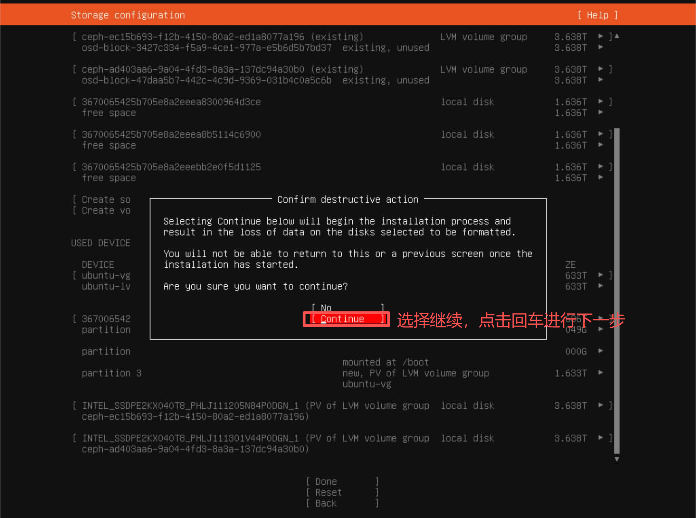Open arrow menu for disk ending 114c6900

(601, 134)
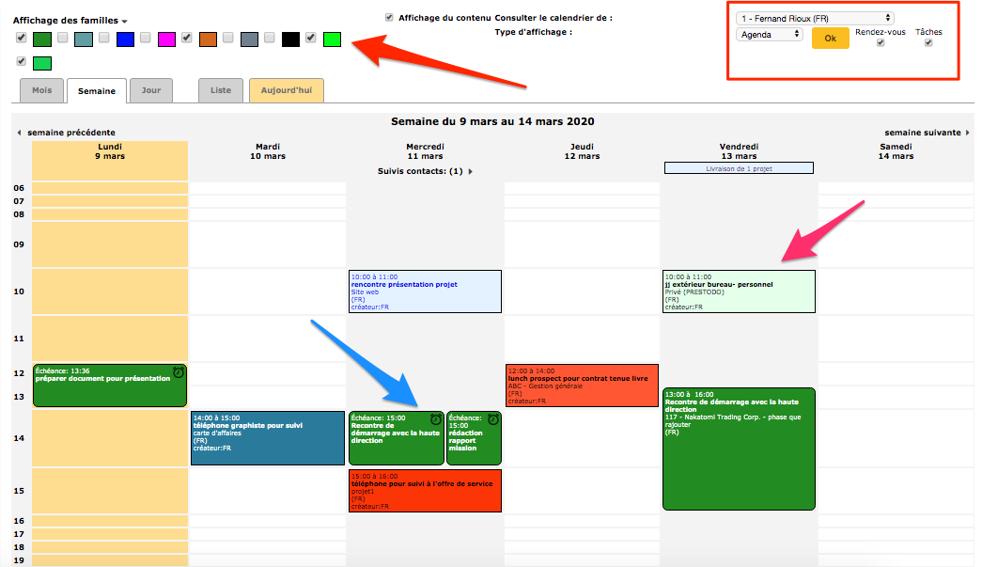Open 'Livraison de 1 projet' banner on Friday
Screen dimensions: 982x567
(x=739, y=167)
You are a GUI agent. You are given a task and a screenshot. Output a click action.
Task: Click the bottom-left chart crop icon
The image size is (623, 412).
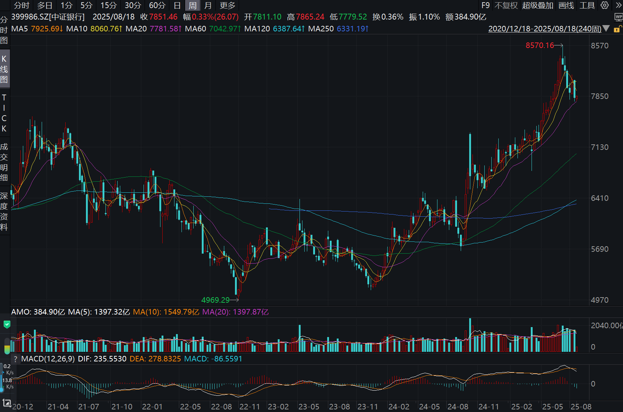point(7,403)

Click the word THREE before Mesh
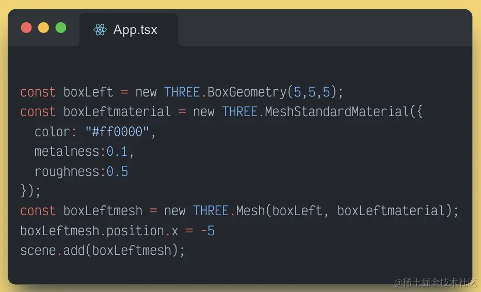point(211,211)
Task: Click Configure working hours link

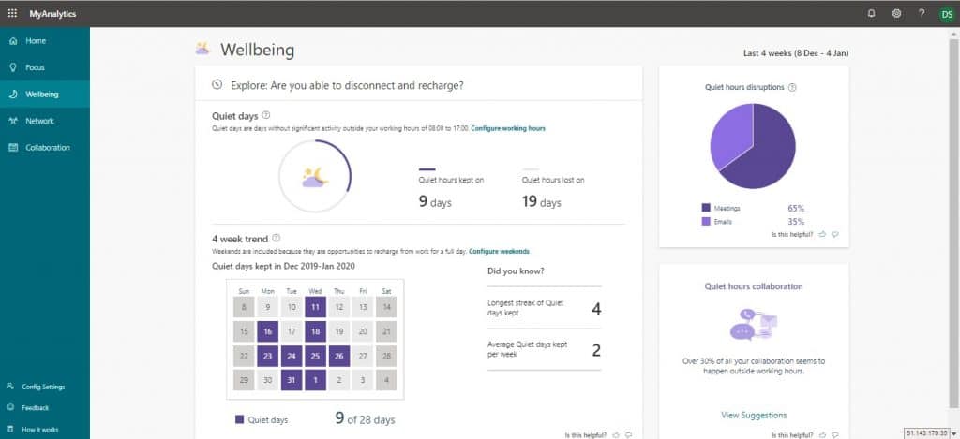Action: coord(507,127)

◇ ◇ ◇ ◇

(Action item) All lines from the one containing "You are a GUI" through the end of the data are to be restated exactly, with nothing else and without the pictures.

(Task result)
You are a GUI agent. You are given a task and a screenshot. Output a click action.
Task: Click the bottom-left chart crop icon
The image size is (623, 412).
point(7,403)

Click the word THREE before Mesh
point(211,211)
Task: Click Configure working hours link

Action: coord(507,127)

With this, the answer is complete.